Task description: Go through the data and copy each line where the word "will" shows up.

Provided entries:
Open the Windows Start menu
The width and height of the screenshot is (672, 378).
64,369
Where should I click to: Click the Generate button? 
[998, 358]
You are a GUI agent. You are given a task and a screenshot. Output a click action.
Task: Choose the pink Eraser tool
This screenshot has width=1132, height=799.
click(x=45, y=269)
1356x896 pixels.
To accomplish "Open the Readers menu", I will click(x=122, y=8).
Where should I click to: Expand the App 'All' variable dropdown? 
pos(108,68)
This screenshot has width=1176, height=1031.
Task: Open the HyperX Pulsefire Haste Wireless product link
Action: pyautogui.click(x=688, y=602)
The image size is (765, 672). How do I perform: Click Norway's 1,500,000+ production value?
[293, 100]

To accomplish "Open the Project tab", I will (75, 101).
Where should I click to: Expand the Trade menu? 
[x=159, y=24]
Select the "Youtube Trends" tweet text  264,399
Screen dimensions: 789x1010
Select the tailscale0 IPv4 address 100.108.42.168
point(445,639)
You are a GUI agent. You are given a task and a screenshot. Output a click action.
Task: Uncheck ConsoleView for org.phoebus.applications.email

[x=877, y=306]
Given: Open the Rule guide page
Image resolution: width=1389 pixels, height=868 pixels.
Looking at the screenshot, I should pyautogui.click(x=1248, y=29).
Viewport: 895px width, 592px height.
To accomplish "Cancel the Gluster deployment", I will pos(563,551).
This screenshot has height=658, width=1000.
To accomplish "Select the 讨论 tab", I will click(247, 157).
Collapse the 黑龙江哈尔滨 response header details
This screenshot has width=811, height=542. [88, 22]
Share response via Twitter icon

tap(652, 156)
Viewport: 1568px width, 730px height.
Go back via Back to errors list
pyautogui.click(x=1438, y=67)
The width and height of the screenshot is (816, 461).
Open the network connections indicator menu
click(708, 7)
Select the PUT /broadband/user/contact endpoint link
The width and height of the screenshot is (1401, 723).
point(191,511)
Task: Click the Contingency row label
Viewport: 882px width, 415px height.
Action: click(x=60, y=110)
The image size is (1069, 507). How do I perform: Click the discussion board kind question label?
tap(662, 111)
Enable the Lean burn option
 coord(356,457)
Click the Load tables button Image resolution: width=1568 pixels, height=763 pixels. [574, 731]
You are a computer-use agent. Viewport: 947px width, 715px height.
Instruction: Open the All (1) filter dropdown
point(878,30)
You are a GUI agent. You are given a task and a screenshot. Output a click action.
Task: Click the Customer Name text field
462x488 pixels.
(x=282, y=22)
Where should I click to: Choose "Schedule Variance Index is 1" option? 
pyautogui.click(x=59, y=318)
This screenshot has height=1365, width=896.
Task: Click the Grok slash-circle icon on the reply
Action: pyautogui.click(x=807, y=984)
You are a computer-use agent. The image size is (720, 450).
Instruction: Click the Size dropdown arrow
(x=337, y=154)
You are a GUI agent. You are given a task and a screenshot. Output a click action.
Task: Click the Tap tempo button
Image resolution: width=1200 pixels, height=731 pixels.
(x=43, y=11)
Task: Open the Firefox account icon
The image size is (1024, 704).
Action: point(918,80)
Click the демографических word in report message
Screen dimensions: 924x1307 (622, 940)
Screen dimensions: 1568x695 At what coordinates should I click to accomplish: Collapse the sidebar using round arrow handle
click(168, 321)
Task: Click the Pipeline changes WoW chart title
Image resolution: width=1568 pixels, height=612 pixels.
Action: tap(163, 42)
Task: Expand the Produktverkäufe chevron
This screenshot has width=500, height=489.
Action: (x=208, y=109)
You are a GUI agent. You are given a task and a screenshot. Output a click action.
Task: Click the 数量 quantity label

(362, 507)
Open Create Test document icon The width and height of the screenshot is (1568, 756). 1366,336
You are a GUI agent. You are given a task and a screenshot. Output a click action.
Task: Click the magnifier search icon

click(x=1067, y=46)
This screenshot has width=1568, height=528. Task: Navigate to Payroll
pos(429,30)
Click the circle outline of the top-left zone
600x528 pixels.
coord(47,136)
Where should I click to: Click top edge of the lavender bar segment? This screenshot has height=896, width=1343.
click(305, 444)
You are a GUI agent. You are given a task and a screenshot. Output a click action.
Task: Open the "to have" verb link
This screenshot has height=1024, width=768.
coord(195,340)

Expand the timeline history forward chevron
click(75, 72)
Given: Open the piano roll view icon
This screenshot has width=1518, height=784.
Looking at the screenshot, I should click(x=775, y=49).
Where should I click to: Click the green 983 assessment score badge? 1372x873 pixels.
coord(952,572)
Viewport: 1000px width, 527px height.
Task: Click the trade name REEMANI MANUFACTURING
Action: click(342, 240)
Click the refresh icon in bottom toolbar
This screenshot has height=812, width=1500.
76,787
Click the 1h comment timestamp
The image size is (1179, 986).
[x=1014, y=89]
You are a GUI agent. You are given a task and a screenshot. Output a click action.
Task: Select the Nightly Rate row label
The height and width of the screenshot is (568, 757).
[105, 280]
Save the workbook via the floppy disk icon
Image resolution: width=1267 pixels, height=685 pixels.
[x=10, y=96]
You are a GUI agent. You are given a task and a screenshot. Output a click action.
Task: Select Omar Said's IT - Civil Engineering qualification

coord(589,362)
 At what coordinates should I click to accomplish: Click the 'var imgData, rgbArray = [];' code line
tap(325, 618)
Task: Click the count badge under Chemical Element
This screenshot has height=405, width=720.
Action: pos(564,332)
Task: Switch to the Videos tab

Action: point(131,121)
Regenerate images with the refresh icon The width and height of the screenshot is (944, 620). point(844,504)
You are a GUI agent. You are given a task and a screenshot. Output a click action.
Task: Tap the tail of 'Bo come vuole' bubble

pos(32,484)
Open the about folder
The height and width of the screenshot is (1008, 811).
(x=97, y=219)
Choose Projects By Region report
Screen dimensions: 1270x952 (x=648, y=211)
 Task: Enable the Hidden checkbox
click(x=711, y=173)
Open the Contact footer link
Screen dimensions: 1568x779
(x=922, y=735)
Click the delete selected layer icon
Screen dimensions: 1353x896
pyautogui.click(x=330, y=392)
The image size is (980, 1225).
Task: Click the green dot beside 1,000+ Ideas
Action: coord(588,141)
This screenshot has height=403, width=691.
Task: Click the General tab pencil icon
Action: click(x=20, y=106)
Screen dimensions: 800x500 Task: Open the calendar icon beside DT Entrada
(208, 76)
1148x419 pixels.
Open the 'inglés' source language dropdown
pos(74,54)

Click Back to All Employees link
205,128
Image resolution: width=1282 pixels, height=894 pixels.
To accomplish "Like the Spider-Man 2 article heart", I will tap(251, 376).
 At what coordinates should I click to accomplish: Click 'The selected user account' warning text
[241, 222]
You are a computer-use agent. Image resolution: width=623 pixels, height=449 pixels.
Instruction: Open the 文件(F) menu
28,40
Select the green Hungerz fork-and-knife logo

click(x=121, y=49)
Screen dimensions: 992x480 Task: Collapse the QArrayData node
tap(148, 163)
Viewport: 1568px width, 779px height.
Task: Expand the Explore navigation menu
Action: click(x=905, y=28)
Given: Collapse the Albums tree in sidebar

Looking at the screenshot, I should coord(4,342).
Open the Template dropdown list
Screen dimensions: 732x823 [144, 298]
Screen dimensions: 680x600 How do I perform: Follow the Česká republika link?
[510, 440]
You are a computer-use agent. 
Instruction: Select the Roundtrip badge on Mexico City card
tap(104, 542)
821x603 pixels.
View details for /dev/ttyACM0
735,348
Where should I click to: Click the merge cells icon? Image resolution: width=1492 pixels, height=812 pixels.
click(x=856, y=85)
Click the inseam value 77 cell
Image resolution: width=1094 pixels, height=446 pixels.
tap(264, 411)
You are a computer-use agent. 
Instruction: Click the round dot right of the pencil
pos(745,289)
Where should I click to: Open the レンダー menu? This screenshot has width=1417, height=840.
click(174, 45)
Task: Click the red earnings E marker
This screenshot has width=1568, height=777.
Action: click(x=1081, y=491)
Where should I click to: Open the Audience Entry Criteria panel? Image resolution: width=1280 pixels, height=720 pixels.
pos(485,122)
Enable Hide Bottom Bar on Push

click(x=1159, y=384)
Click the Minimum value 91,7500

Result:
To accomplish "Open the Readers menu", I will click(x=122, y=8).
To accomplish "Open the Project tab", I will (75, 101).
To accomplish "Cancel the Gluster deployment", I will pos(563,551).
To accomplish "Select the 讨论 tab", I will click(247, 157).
To accomplish "Like the Spider-Man 2 article heart", I will tap(251, 376).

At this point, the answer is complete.